En este momento es evidente la ausencia de contrapesos al poder presidencial, empezando por el de una oposición partidista que cuestione. Los partidos de oposición brillan por su ausencia del debate público nacional. El PRI ha seguido un estilo de oposición colaborativa al proyecto de AMLO, el PAN cuestiona desde su grupo de gobernadores, sin embargo se percibe dividido y no cuenta con liderazgos nacionales con credibilidad. El PRD esta desaparecido de la escena pública. Lo que es un común denominador es que la oposición no cuenta con liderazgos políticos emergentes. Los expresidentes Vicente Fox, Felipe Calderón y Enrique Peña registran opiniones negativas asociadas a su imagen, por lo que sus posturas y críticas no resultan atractivas para la mayoría de la población.

En el mismo orden de ideas no existen contrapesos porque AMLO domina la agenda política y pública del país, y en parte es su virtud como líder de opinión sin embargo dicho monopolio impide que otras opiniones se difundan. Con posturas polémicas como la rifa del avión presidencial distrae a la opinión pública de temas importantes como la crisis de seguridad pública, el estancamiento de la economía, y el desabasto de medicinas.

La virtud del Presidente es que ha desarrollado una imagen pública de férreo opositor a la corrupción, caracterizado por una postura en contra del poder político establecido (establishment), y ahora como Presidente ha sido consistente con ello.

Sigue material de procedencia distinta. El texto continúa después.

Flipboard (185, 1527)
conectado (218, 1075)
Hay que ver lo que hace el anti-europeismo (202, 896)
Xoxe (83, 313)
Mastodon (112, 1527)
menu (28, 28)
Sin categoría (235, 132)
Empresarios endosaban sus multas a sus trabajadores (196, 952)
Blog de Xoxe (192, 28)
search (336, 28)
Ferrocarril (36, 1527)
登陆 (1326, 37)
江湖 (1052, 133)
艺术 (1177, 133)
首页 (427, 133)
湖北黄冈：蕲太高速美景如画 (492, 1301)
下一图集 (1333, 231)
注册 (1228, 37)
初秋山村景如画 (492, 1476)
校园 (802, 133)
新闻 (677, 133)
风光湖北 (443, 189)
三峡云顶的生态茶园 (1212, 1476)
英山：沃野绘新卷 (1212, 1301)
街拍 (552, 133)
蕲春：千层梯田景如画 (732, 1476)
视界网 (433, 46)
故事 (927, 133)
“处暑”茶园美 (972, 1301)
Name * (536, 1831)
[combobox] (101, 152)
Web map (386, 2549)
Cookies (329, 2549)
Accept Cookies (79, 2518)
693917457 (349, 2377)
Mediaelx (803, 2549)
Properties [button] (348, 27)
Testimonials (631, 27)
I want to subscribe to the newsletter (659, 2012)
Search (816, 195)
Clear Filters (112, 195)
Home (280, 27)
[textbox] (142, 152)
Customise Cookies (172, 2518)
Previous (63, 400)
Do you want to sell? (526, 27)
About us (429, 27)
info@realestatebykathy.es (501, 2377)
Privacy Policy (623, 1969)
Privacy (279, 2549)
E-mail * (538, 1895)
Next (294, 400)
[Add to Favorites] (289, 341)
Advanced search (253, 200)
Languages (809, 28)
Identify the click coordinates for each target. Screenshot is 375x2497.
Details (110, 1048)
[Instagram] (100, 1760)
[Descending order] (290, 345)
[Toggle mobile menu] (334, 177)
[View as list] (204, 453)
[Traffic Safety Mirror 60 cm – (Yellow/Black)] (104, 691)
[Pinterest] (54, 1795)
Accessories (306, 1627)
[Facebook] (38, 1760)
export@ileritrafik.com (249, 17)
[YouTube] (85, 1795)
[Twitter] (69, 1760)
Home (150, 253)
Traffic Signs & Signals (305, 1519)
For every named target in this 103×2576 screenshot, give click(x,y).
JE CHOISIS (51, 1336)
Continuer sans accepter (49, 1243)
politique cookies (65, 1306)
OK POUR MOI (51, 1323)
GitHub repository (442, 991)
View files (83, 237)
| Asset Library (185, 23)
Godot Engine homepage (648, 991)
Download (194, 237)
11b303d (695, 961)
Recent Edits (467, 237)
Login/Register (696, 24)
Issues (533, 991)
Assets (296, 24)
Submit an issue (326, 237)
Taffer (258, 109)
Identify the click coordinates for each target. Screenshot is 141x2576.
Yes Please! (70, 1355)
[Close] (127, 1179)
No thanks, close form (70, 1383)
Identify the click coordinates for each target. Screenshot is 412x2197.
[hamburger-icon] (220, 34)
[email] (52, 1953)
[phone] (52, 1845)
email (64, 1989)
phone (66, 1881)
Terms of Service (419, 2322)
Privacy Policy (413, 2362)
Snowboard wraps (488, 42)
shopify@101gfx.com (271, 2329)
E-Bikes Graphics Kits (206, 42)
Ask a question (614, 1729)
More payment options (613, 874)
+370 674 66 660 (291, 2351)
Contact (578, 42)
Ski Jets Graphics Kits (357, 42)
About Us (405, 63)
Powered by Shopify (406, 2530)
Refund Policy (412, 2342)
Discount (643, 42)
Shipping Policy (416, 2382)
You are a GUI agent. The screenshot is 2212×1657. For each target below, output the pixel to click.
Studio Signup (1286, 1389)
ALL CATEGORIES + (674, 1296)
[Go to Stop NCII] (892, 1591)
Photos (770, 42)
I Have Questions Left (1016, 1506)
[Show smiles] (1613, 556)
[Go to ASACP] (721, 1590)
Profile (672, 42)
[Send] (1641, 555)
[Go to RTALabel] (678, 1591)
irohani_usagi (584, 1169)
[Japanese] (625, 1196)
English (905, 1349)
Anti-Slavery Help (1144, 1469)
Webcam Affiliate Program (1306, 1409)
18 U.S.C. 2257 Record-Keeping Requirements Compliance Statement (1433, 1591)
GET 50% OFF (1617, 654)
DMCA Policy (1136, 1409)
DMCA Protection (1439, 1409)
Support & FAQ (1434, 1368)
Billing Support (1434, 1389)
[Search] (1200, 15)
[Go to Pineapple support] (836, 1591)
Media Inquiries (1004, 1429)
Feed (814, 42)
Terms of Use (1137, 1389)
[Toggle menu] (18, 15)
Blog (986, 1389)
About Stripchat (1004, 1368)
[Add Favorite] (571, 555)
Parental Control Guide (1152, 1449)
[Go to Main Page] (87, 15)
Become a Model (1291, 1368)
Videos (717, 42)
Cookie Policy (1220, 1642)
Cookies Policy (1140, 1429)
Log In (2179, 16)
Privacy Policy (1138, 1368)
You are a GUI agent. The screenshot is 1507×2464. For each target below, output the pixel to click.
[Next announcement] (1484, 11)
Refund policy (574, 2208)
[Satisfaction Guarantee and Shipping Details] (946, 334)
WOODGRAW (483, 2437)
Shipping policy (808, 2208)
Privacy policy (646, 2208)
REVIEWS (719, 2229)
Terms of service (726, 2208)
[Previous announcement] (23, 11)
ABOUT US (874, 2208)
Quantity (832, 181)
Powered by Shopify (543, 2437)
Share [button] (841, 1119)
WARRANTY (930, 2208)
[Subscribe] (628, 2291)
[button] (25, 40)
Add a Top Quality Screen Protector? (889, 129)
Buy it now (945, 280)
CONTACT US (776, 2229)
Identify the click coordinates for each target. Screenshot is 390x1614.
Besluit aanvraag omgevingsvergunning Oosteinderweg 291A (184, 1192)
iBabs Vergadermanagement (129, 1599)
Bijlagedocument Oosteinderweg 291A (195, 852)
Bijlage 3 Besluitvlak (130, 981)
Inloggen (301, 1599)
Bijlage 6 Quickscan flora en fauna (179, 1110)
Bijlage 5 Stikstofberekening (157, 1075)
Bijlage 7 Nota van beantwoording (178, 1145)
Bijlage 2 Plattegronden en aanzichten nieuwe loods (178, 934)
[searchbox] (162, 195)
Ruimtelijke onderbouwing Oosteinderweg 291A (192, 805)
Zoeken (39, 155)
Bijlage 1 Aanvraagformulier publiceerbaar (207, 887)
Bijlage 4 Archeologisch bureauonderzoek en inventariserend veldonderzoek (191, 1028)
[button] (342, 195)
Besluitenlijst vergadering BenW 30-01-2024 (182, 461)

Una de las esperanzas para generar contrapesos surge desde la sociedad civil. La reciente caravana por la paz convocada por los activistas Sicilia-Lebaron acompañados de víctimas de la inseguridad y violencia es una luz en el camino. Lo malo es que cuando el líder populista asume que solo el puede representar los intereses del pueblo, desacredita las opiniones y manifestaciones que lo cuestionan. El pasado domingo, grupos de fanáticos López obradoristas agredieron e impidieron el paso de la caravana en pleno centro de la ciudad de México. Lo lamentable es la intolerancia de la base dura de Morena son son alentadas por la propia autoridad. Los liderazgos populistas gozan de buena salud porque se alimentan del enojo y la frustración contra los abusos de la política tradicional, en tanto que la democracia está en riesgo por la ausencia de contrapesos.